17. The apparatus of claim 16, further comprising a housing, said housing
being in open communication with said cylindrical component, said housing
comprising means for forming a seal, between said cylindrical component
and said housing, selected from the group consisting of flexible strips
that contact said portion of said printing press and flexible strips
adjacent said portion of said printing press, wherein said nozzle
downstream end is located within said housing.
18. The apparatus of claim 17, wherein said housing comprises means for
removing debris from said housing after said debris has been cleaned from
said cylindrical component.
19. The apparatus of claim 16, wherein said nozzle has a length from about
1 to 4 inches, said nozzle downstream end has an elliptical-opening, and
said means for conveying said particles comprises a hopper, a first
conduit attached at one end to said means for generating and at another
end to said hopper, and a second conduit attached at one end to said
hopper and at another end to said nozzle, said first conduit being no more
than 175 feet long, said second conduit being no more than 20 feet long.
20. The apparatus of claim 17, wherein said nozzle is entirely located
within said housing.
21. An apparatus for cleaning debris comprising ink and paper lint from a
cylindrical component of a printing device comprising:
means for generating solid carbon dioxide particles;
a nozzle having an upstream end and a downstream end, said downstream end
located to discharge said particles to contact said cylindrical component;
means for conveying said particles from said means for generating to said
nozzle;
a bar functionally attached to said printing device, said bar being
parallel to said cylindrical component, said nozzle being functionally
attached to said bar such that it is movable along said bar during said
discharge and directed toward said cylindrical component.
Description
BACKGROUND OF THE INVENTION
I. Field of the Invention
The present invention relates to a method and device for cleaning equipment
in the graphic arts industry by airblasting with solid particles of carbon
dioxide.
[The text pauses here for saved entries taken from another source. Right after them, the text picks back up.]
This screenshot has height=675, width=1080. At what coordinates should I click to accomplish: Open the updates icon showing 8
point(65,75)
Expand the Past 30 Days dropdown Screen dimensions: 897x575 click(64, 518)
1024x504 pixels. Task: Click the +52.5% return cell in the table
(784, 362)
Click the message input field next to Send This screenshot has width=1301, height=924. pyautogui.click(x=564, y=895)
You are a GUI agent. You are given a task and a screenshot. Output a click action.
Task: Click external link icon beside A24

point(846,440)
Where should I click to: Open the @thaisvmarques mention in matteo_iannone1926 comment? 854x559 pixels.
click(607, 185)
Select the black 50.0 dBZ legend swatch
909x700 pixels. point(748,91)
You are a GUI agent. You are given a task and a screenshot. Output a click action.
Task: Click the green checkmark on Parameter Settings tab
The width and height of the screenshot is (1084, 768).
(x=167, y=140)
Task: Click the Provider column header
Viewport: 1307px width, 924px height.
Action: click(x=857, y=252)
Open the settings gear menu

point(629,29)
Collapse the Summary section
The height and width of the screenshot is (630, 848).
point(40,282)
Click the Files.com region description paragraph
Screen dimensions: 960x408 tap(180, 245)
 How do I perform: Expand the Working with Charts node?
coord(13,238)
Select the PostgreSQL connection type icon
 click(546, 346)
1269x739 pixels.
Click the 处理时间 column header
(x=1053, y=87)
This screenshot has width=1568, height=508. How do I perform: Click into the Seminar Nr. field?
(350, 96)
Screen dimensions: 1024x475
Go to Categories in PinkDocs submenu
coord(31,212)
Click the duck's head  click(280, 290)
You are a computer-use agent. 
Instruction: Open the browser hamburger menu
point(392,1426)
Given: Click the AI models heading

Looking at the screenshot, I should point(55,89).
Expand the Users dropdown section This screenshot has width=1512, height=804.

More particularly, the present invention relates to cleaning
printing press components by airblasting with particles of carbon dioxide.
II. Discussion of References
Devices employed in the printing industry become contaminated with debris
such as ink and lint. This problem occurs whether the printing is on paper
or fabrics. The debris also forms, to varying degrees, on all kinds of
printing equipment. For example, offset printing has become the
predominant printing method in the newspaper publishing industry. Offset
printing presses typically employ a blanket cylinder. Blanket cylinder is
a rubber cylinder or a rubber-covered cylinder, for the purposes of
receiving inked images from a printing plate. The inked images are then
offset onto paper paths between the blanket cylinders or an impression
cylinder. Continuous printing is made possible by wrapping a printing
plate or a plurality of printing plates around the surface of a plate
cylinder designed for rotation in contact with the blanket cylinder. In
operating blanket-to-blanket presses, a web of paper passes between two
blanket cylinders mounted such that one blanket cylinder serves as an
impression cylinder for the other. This results in "perfecting" which is
simultaneous printing on both sides of the web of paper.
Continuous offset printing is adversely affected by dust and lint from the
web of paper which tend to accumulate on the blanket cylinder(s). This
dust and lint reduces the quality of the printed product. The accumulation
of dust, lint, or ink on a blanket cylinder thus presents a serious
annoyance and necessitates undesirable down-time for cleaning. The problem
is especially acute in the newspaper industry, when, in response to the
rising cost of newsprint stock, less expensive grades of paper having
higher lint content often are substituted for more expensive grades.
The problem of collection of debris such as ink, dust and lint on printing
devices is not limited to offset printing. It occurs in press equipment in
general. For example, it occurs on Anilox Rollers, Flexo Plate Cylinders
and Plates, pipe rollers in newspaper presses, metal decorating press
blanket cylinders, rollers, and impression cylinders, Gravure press
cylinders and rollers, Flexo press cylinders or rollers, and textile
printing plates, blankets and rollers. The problem of cleaning printing
equipment is well known as indicated by prior efforts for printing
equipment cleaner devices.
In some types of printing, sheets are cut and stacked prior to printing.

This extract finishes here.